Христианин не отделяет жизнь от смерти:
все, что взлетело — упадет. И тьму
очерчивает солнце — тень — снимает мерку
со всех, кто, напрягаясь, тянется к нему.
Успеть на вздохе — в сумерках божественных —
увидеть одеяния вещей — округлых, выпуклых —
что делает их женственнее женщины,
ведь на три четверти она — мужская выдумка;
как одевает липа древнеримский пеплум[1],
как тень отбрасывает тень, неперемешиваясь.
И пусть потом — ничто. И даже пепла
нет от одежды. Нет и женщины
в осеннем трупе липы утром — как проржавеет
восток. — Я не увижу — взгляд мой мне не послушен.
Я думаю — я мыслю — я воображаю.
А существую ли? — об этом сучно.
◪ ◪ ◪
Наполнили — выпили — кружка — как чурбачок — эта кружка…
Потом я их долго искал, на звезды глядел в водосток.
Друзья, меня обокравшие, между собою не дружат —
им крепче родства и братания стало то воровство.
Ну надо же! Я зарекался хорошего больше не делать.
А имя мое стало клятвой для двух одиноких мерзавцев…
Ко мне наклоняется низко облака женское тело —
слезы обид моих к его белизне примерзают.
А правда, моя простота хуже их воровства?
Я их сейчас возлюблю — мы с ними враги о несчастью.
И долго из формочки страха заказано нам вырастать —
мы носим тяжелую воду в губах, будто лодка, щелястых…
Мой сон носит воду обиды. Мой день, будто холм, невысок.
И бьются, как рыбы сухие, глаза на песчаной мели.
Но облака женское тело тычет мне в рот свой сосок —
я пью незнакомые слезы — по вкусу они не мои.
ФЕДЕ
Мы пили спирт.

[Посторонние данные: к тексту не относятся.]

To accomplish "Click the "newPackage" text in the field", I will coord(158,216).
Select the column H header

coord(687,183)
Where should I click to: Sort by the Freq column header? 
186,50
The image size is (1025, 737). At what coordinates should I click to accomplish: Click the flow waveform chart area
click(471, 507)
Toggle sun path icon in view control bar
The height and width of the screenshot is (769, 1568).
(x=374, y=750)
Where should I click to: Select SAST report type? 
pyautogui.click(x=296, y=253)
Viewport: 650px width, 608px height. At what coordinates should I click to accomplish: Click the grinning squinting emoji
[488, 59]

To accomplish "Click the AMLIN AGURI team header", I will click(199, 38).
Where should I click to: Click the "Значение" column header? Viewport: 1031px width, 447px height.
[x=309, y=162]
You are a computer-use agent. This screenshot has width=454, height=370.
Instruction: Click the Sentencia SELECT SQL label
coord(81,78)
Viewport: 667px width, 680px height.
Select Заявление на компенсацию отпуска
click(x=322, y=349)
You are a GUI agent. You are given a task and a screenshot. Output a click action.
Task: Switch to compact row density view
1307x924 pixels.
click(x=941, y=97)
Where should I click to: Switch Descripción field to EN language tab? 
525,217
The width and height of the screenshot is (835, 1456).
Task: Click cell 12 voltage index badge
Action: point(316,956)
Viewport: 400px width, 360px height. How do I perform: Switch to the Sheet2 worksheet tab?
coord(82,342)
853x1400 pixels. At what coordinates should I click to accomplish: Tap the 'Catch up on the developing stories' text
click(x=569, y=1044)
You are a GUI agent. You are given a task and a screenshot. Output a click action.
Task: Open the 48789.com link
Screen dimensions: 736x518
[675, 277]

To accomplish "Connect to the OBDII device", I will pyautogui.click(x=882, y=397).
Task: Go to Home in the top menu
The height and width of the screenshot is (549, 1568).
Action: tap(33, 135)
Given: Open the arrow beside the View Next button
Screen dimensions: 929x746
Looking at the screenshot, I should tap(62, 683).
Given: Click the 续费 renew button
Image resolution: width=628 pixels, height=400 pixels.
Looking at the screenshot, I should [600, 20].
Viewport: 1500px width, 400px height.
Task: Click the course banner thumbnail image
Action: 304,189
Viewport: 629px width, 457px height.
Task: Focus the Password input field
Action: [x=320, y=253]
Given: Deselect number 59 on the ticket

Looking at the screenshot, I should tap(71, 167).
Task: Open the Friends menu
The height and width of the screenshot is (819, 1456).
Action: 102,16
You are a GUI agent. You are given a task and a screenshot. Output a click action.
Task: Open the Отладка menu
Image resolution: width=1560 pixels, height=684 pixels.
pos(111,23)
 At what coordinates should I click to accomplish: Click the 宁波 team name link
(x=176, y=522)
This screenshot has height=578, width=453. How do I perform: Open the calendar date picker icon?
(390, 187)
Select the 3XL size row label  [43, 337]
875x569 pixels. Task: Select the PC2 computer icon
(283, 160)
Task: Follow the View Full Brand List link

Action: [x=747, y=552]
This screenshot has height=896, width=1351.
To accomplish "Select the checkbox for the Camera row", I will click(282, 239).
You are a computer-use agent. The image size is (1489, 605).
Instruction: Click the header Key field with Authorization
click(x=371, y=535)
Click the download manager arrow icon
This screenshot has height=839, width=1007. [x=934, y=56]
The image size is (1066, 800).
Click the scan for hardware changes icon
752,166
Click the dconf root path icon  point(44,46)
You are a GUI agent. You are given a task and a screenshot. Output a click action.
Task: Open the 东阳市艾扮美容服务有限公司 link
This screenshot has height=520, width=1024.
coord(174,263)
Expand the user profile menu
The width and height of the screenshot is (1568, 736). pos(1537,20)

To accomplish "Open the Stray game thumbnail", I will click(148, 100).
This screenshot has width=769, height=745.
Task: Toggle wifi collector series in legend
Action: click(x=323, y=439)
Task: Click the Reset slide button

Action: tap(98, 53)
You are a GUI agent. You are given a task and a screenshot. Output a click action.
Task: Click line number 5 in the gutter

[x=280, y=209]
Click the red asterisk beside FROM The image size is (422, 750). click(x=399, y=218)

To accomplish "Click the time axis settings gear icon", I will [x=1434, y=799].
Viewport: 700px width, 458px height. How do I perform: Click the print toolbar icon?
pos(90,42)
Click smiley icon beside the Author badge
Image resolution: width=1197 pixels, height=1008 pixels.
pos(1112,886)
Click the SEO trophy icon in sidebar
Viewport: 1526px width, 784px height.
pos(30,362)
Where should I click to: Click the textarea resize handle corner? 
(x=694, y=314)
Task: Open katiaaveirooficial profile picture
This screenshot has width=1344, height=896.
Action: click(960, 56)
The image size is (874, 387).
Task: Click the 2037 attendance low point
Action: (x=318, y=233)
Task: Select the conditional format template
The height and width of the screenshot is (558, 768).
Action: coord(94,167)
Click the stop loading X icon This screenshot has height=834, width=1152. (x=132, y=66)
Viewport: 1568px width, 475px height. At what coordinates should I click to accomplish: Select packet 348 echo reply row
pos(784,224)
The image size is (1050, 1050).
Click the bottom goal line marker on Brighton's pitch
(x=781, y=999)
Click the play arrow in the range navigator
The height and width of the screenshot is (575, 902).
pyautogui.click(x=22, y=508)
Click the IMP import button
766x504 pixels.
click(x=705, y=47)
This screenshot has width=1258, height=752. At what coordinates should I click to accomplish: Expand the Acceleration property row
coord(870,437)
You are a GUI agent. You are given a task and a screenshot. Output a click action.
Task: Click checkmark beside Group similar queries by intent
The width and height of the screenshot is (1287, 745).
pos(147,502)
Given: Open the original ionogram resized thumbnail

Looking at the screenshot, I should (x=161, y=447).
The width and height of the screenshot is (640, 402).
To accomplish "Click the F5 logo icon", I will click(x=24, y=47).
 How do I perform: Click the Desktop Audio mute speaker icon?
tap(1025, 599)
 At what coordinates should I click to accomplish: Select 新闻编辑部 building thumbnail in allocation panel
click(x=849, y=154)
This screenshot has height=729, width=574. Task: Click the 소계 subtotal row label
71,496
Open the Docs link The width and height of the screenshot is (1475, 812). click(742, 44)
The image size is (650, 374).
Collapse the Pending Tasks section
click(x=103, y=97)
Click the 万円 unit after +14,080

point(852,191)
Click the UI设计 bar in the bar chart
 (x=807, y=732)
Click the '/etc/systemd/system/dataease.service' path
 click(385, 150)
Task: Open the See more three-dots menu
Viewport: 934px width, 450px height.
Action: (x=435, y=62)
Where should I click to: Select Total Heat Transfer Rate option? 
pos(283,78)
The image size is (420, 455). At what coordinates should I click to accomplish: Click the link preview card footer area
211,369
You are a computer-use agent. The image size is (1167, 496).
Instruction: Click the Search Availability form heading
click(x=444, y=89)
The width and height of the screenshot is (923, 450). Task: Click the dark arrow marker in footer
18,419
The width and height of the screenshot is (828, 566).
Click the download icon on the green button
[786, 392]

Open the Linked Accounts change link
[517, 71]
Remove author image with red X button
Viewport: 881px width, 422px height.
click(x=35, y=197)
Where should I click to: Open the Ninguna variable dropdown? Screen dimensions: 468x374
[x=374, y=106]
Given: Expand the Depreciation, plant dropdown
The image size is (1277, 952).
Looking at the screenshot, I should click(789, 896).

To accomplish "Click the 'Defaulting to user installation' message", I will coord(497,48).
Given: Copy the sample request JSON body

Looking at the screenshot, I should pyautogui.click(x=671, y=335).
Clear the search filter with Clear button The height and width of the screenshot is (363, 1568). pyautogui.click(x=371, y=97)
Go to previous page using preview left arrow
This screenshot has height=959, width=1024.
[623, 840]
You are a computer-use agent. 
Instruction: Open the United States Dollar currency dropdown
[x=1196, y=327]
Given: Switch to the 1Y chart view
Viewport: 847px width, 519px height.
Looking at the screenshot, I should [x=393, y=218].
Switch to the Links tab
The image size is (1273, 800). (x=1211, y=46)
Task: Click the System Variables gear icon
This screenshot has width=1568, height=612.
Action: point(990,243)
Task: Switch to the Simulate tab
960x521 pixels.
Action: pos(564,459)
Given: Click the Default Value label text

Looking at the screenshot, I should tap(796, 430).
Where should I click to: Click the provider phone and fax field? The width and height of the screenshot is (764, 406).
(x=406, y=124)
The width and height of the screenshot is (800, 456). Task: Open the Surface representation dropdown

Когда настало утро,
вдруг застыдились, будто с ж… целовались…
Потом… потом художник умер:
надел на голову мешочек целлофановый,
как будто нимб терпимости примерил —
и задохнулся в собственном пространстве.
Или все это сделал для примера:
когда нам станет тесно, станет странно?..
Когда — забыл! — художник нас покинул.
А масляная краска на рубашке,
в которой я залез в его картину —
потусторонним персонажем —
а масляная краска не стирается
ни мылом, ни старанием, ни дождичком.
Чем больше память позабыть старается —
тем крепче помнит — стертого — художника
с его картины — будто лишний персонаж…
С тех пор боюсь стихов — самих чернил —
которым я противен, будто фальшь,
что кто-то их когда-то сочинил.
Они меня в себе не уличили:
в них правда все — а я бываю лжив…
А логика несобственной кончины
понятнее, чем собственная жизнь.
Тот остается честным, кто обманут.
Художники — всегдашние врали…
А краска высыхает — и капканом
мне жжет плечо до боли, до крови…
Искусство — ремесло посмертных масок.
Их лепим, чтобы всех запутать…
В двадцать четыре гибнет мастер.
А красота спасается, паскуда.
◪ ◪ ◪
Пока не замечаю, что сошел с пути —
есть небеса и есть свобода.
Но, прикоснусь к тяжелым сводам —
они — неволя, выемка стопы.
Пока я не люблю — не занят долг, —
я — блюдо, испеченное томленьем…
В губах чужие губы каменеют —
я вспомнил, что любовь — глагол.
Во что я верю — на то я не надеюсь…
Измена — будто присказка — забылась.
Но сипло в мире тишина забилась,
как задохнувшийся младенец.
Прозрение — утрата гладких камешков,
пустые коконы упущенных капустниц,
как вычитание — прозрачных… Без напутствий
уходит друг, согбенный, будто жалобщик.
Я смысл сломал и время не наладил.
Осечкой истины все тайны спасены.
И сумасшествие — как ветка бузины —
цветет от скуки и подземной влаги.
Огромной пустотой отважно пуст,
я в паз послушно соглашаюсь лечь,
чтобы расти не выше ваших плеч.
Но я не помню небо наизусть.
ЗВАНЫЙ УЖИН
Сальери и Моцарт — акво тофана[2] — злодейство и гений…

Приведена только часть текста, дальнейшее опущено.